Editor’s Note: Lavigna & Son’s closed in July 2018. The building and neighboring greenhouse were sold and are being torn down to make room for a new hardware store.
There is no shortage of lunch spots in Berks County. From the city to the smallest towns, you don’t have to look far to find the local sandwich shop.
But there are some places that are a cut above the rest, places that offer the perfect combination of great food, fast service and convenient location like Lavigna & Sons.
Lavigna & Sons is one of two restaurants that were added to the Spayd’s at Green Valley Nursery complex outside Sinking Spring. Along with Crave Cafe, they have helped revitalize the shops by turning them into the go-to lunch spot.
The two restaurants compliment each other well. Crave opens every day for breakfast and has the vibe of a trendy coffee shop. Lavigna & Sons doesn’t open until 10 a.m. and feels like what it is: a South Philly-style hoagie shop.
There are maybe 10 tables in the place, all of them basking in the sunlight from the large picture windows (though none offer much of a view. Most face the parking lot; two overlook Route 422).
Brightening the room isn’t the only benefit of so much sunlight. Pots along the window sills are lined with herbs, including a row of six basil plants.
There are exactly 30 items on the menu at Lavigna & Sons — 24 hoagies, three salads and three hot sandwiches.
When you think of Philadelphia style sandwiches, you probably think of hoagies or Philly cheesesteaks. There are no cheesesteaks on the menu, but there is the other classic Philadelphia sandwich: roast pork.
Very few places in Berks County do a Philly-style roast pork sandwich. The best I have found is at the San Marco Italian Food Festival. At least that was the best until I found Lavigna & Sons.
I ordered a whole hoagie (approximately a foot-long roll) with broccoli rabe, sautéed spinach, Italian long hot peppers and slices of provolone. It was an incredible sandwich.
The pork was chopped so fine it practically looked like crumbs compared to the pile of broccoli rabe that concealed it. The meat was so flavorful and juicy, I would have eaten it on its own. But that slight bitterness of the broccoli rabe and the spicy sweet from the peppers made it perfect.
But those Italian long hots are evil. I thought I could handle spicy.
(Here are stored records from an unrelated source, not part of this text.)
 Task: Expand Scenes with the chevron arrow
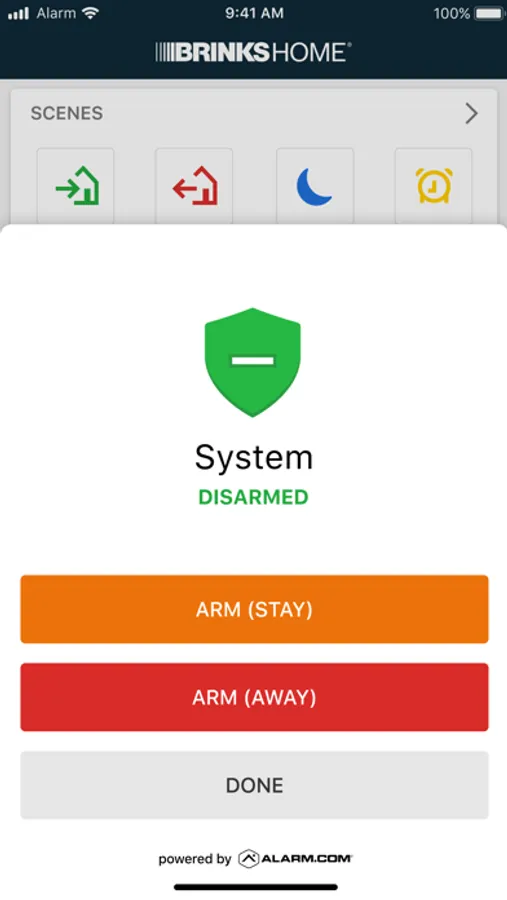point(471,114)

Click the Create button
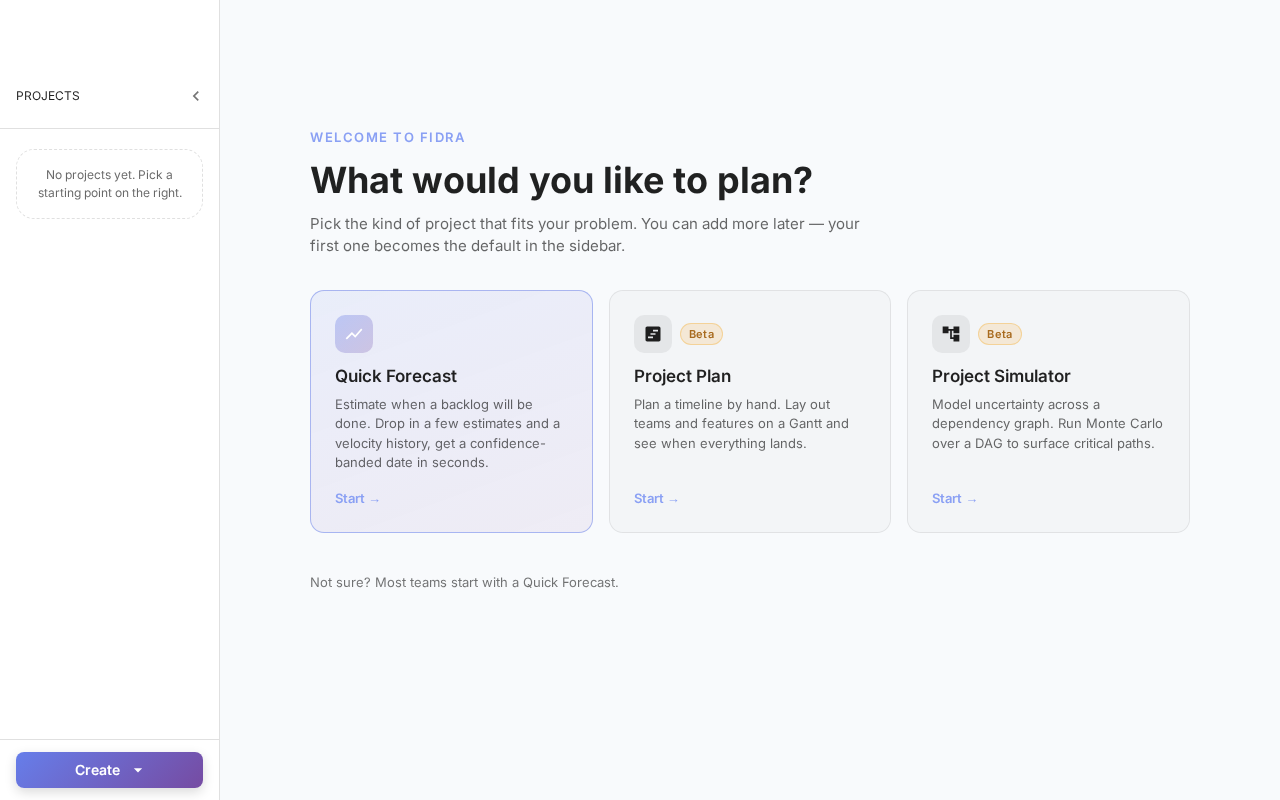[97, 770]
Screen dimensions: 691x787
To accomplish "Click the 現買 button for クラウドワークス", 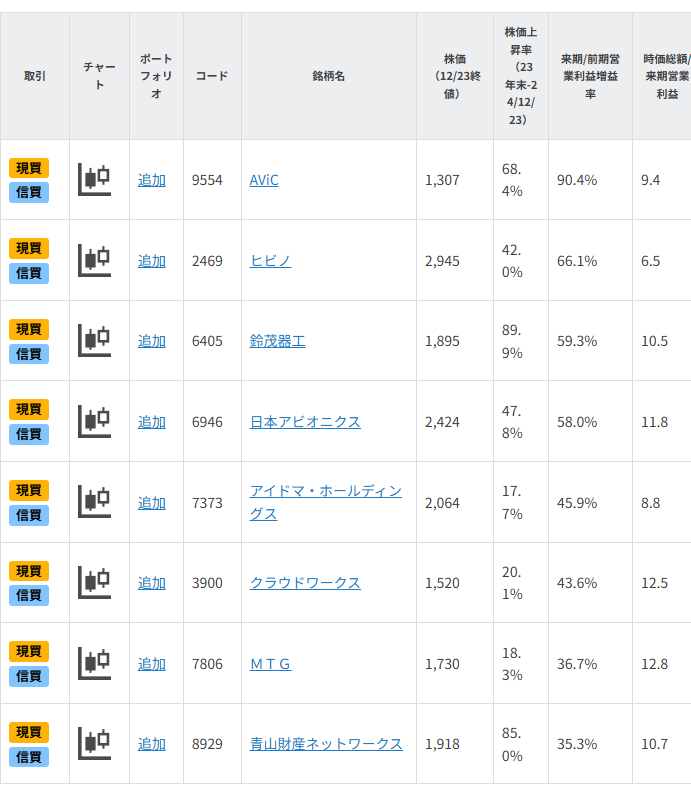I will point(29,571).
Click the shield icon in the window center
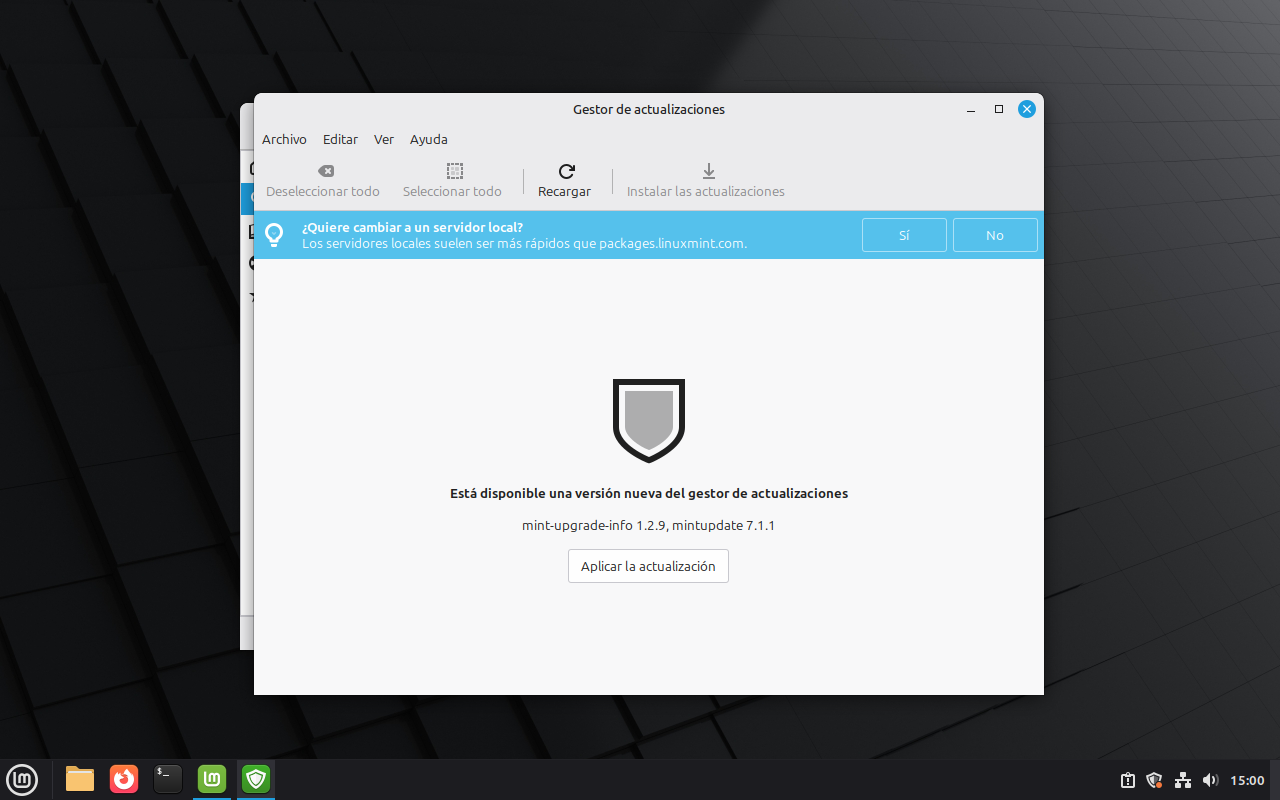Image resolution: width=1280 pixels, height=800 pixels. tap(648, 420)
It turns out that I can’t. I had one bite that was just peppers, cheese and bread, and that was enough to have my chugging on my orange cream Kutztown soda.
The roll — a delicious hard roll with sesame seeds (optional) — did nothing to temper the heat. Neither did the bag of Deep River potato chips. Every bite just made it worse until I had to start skimming the pork and rapini off the top (the long hots were lining the bottom of the roll).
Julie had no such problems with her sandwich, the South Philly Italian. Number 1 on the menu, the South Philly Italian featured capacolla, genoa salami and prosciutto with provolone cheese.
All hoagies are served with lettuce, tomato, onions, spices (what spices, I’m not sure) and olive oil. Like mine, the ingredients were falling out of the roll onto the plate with the first bite.
What really made the sandwich was the prosciutto. The flavorful cut made this stand out among other Italian sandwiches.
The great thing about hoagies is that they are quick to make. It only took about five minutes from the time we ordered until they were delivered to our table. The other great thing about them is that they are relatively inexpensive. We paid $20 for our two hoagies (one half, one whole), two Kutztown sodas and a bag of chips.
Lavigna & Sons promises Philadelphia hoagies, and they are delivering on that promise with some of the best sandwiches in the county.
It’s a can’t-miss for your lunch break.